(Saved entries)
┏━━

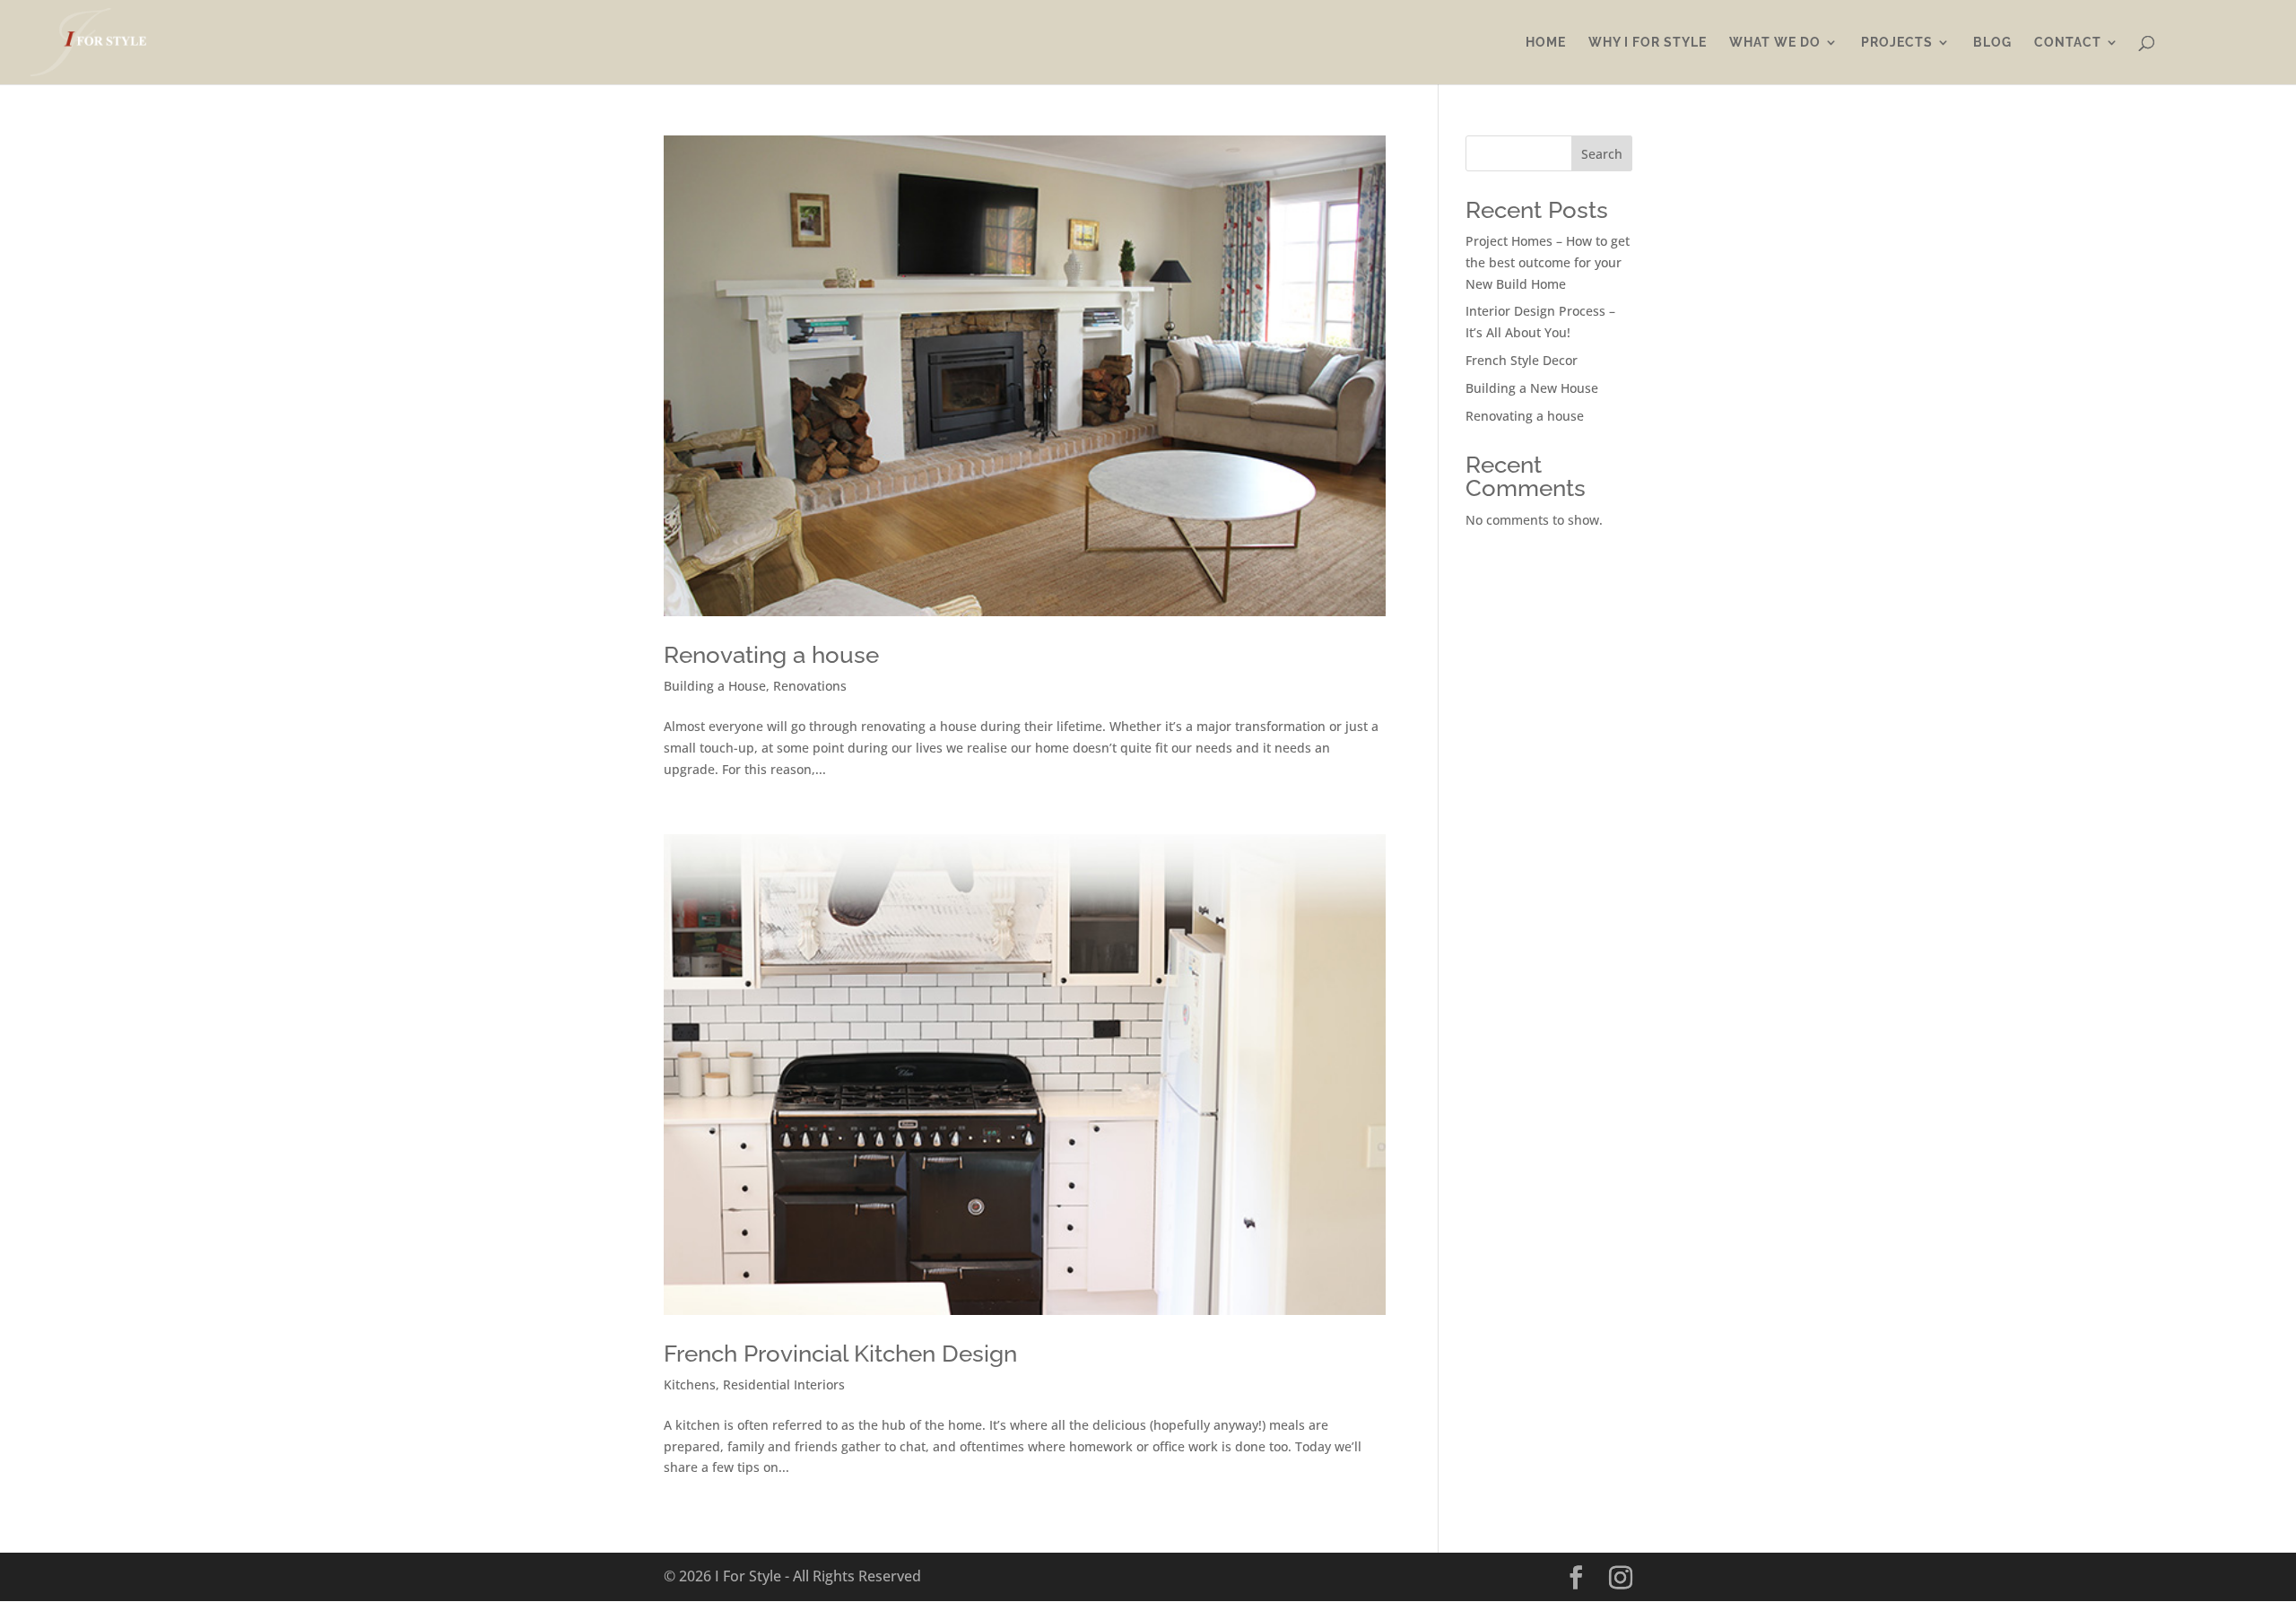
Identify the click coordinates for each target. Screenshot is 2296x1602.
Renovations (810, 685)
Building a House (715, 685)
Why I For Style (1647, 42)
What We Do (1775, 42)
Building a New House (1531, 387)
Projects (1897, 42)
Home (1546, 42)
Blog (1992, 42)
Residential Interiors (784, 1384)
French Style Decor (1521, 360)
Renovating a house (771, 654)
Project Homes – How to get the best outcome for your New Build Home (1547, 262)
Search (1601, 153)
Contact (2067, 42)
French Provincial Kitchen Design (840, 1353)
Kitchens (690, 1384)
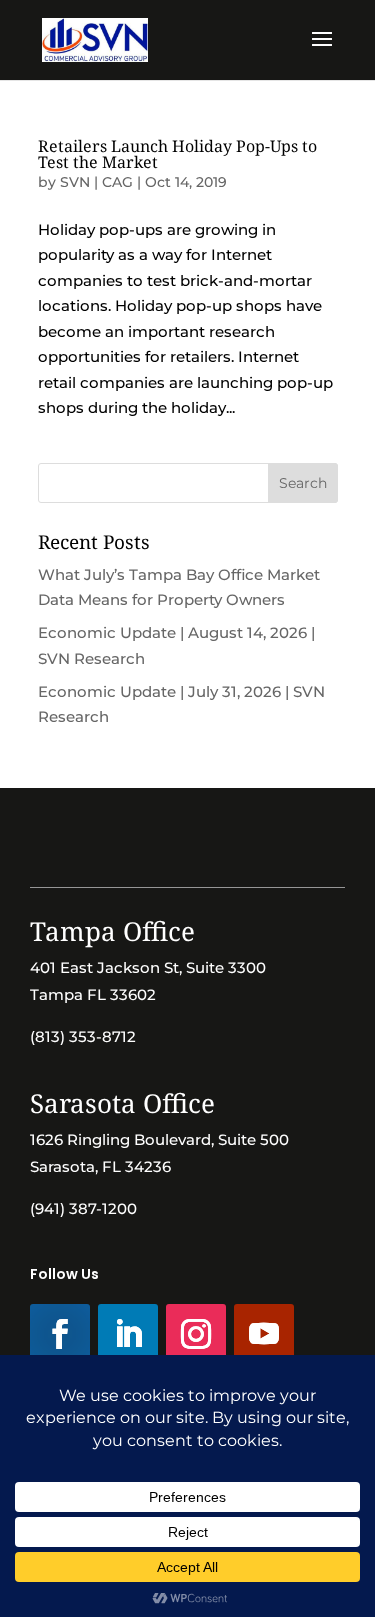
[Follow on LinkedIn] (128, 1334)
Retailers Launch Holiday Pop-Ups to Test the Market (177, 154)
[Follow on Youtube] (264, 1334)
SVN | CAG (96, 182)
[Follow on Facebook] (60, 1334)
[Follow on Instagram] (196, 1334)
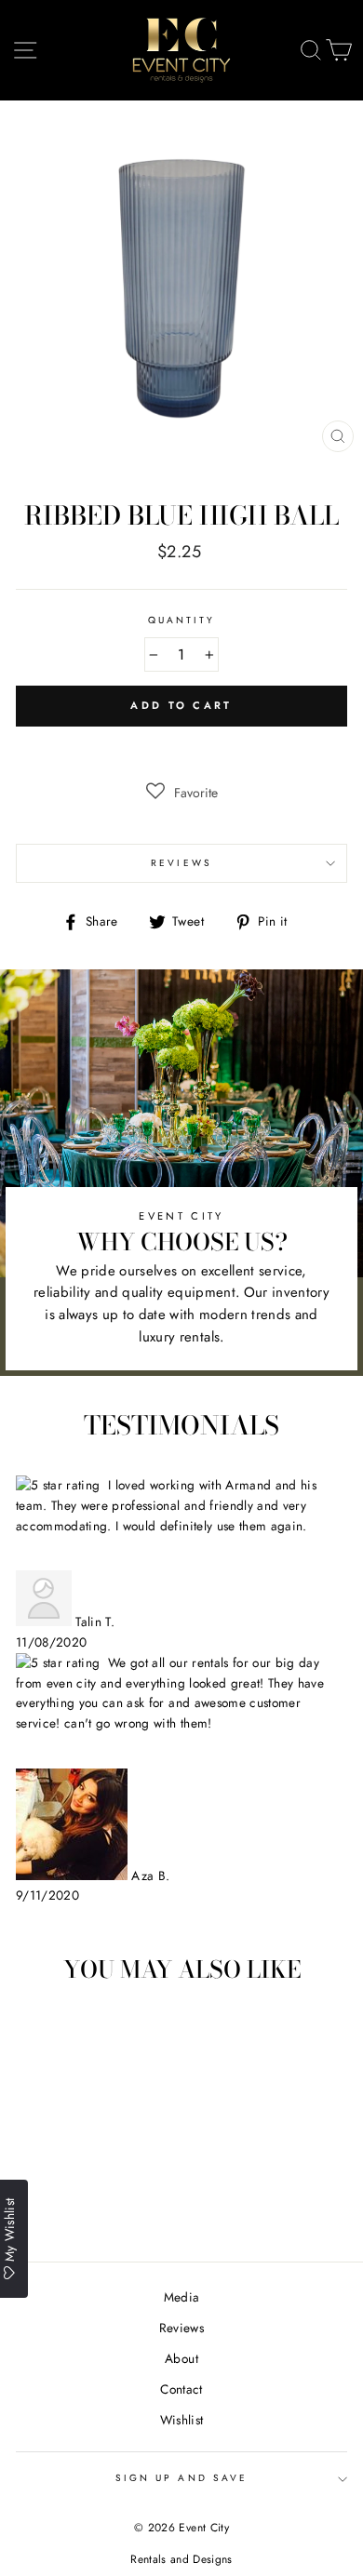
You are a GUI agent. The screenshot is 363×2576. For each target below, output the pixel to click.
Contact (181, 2389)
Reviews (181, 2327)
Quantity (181, 620)
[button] (182, 792)
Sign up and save (181, 2478)
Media (182, 2297)
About (181, 2358)
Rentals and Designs (181, 2559)
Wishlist (182, 2419)
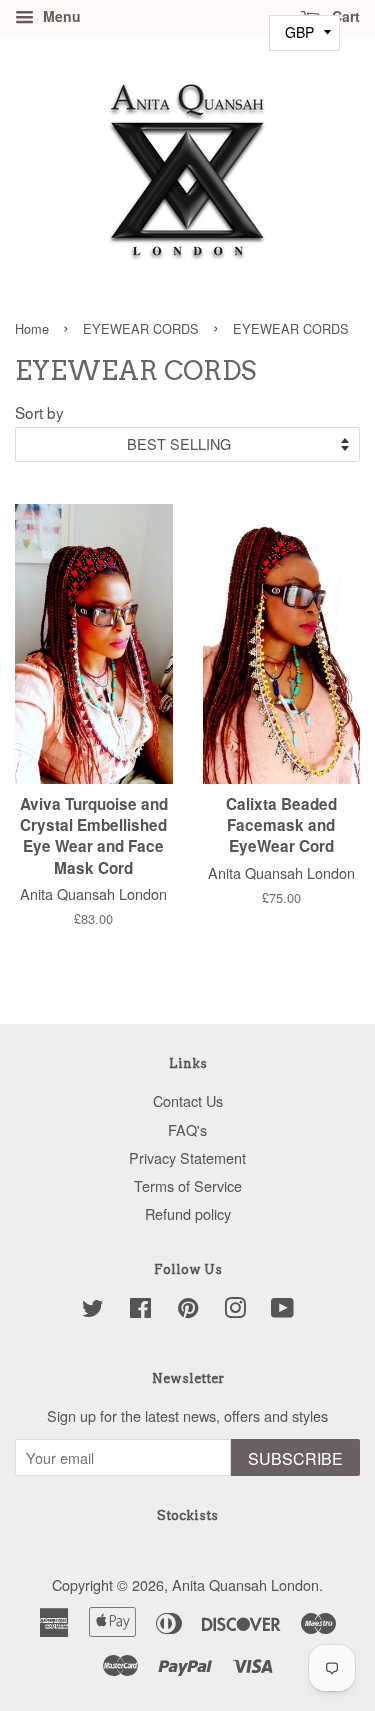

┗━━

(TASK DESCRIPTION):
If a line above holds the word "Home", count it; then say how many such lines there are and nothing else.

(COMPLETED EXERCISE):
2